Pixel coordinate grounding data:
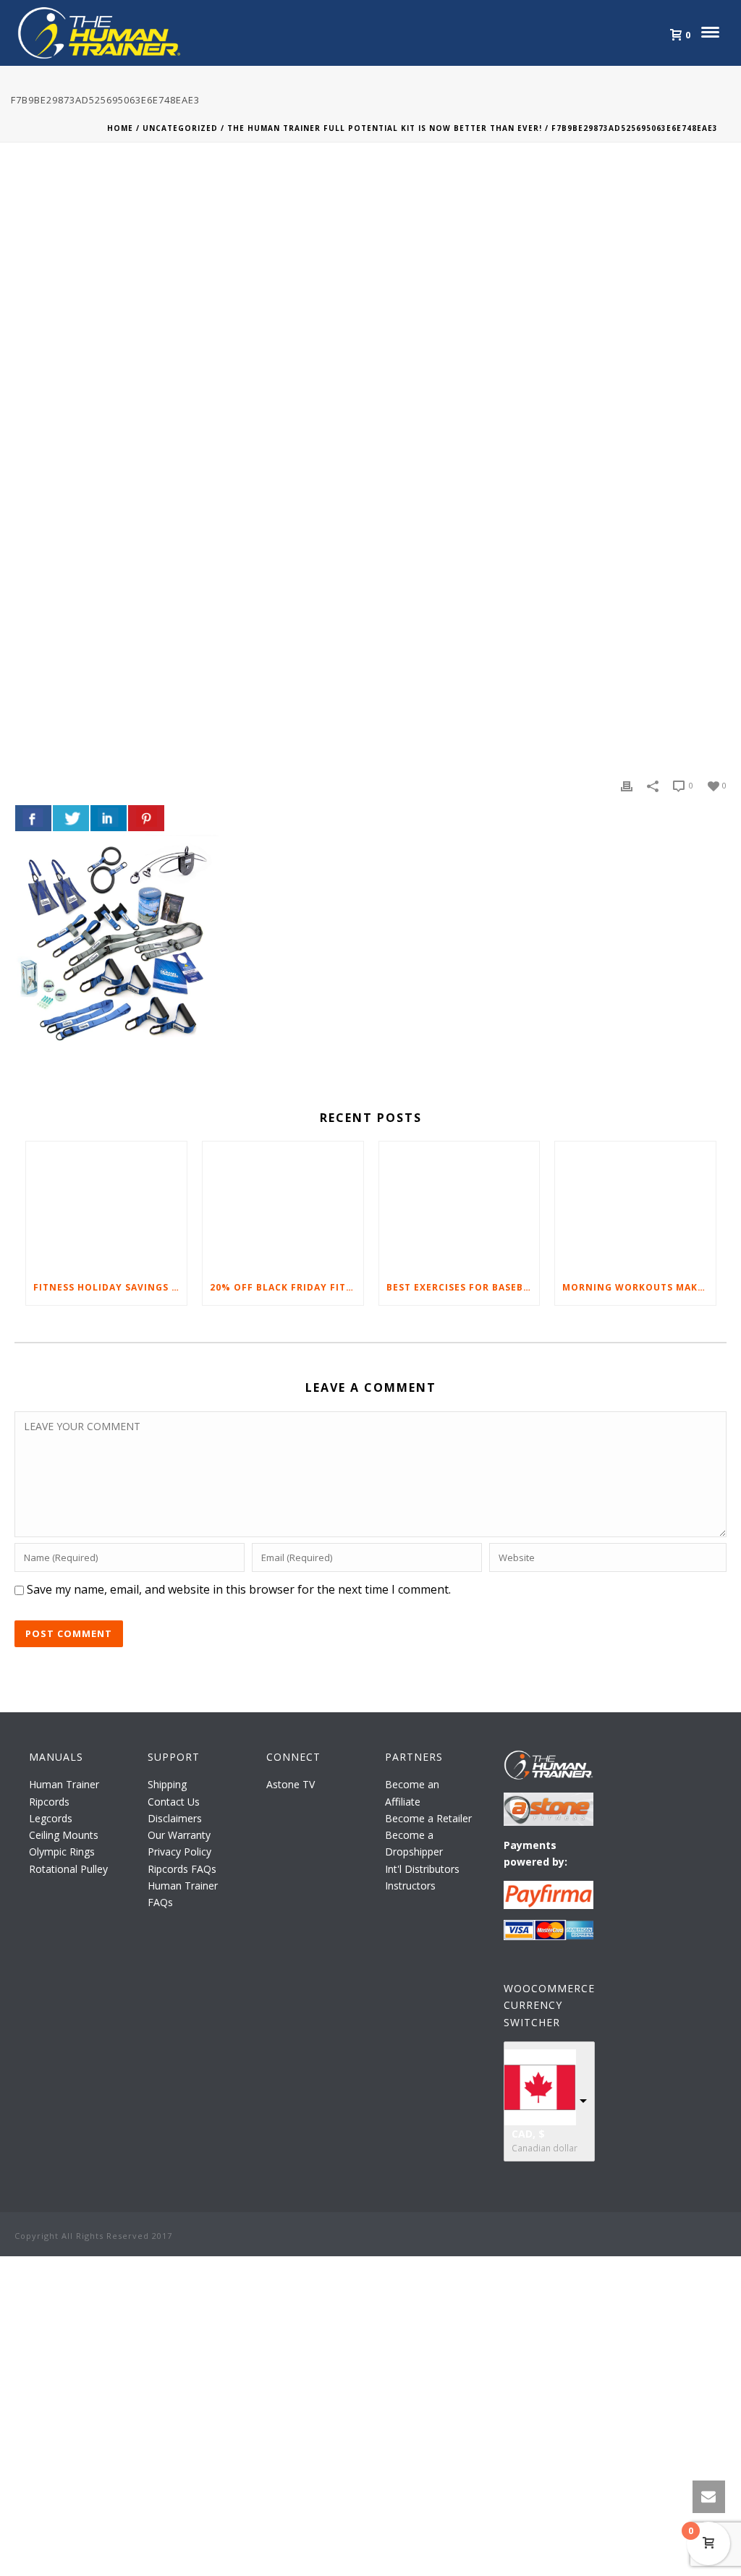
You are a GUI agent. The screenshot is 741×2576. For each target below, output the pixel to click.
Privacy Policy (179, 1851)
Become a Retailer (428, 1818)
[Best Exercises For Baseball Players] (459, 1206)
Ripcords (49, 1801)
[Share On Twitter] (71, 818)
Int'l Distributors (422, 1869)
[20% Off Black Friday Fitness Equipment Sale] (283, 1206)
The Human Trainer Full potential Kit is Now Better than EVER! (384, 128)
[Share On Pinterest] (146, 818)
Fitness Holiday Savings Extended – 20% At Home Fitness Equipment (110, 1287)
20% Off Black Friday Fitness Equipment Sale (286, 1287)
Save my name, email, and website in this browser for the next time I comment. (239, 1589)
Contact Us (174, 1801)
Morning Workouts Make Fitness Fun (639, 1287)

▶ **Required work**
For the word "Fitness", find every line in the data that holds it and copy that line.

▶ **Output for this task**
[20% Off Black Friday Fitness Equipment Sale] (283, 1206)
Fitness Holiday Savings Extended – 20% At Home Fitness Equipment (110, 1287)
20% Off Black Friday Fitness Equipment Sale (286, 1287)
Morning Workouts Make Fitness Fun (639, 1287)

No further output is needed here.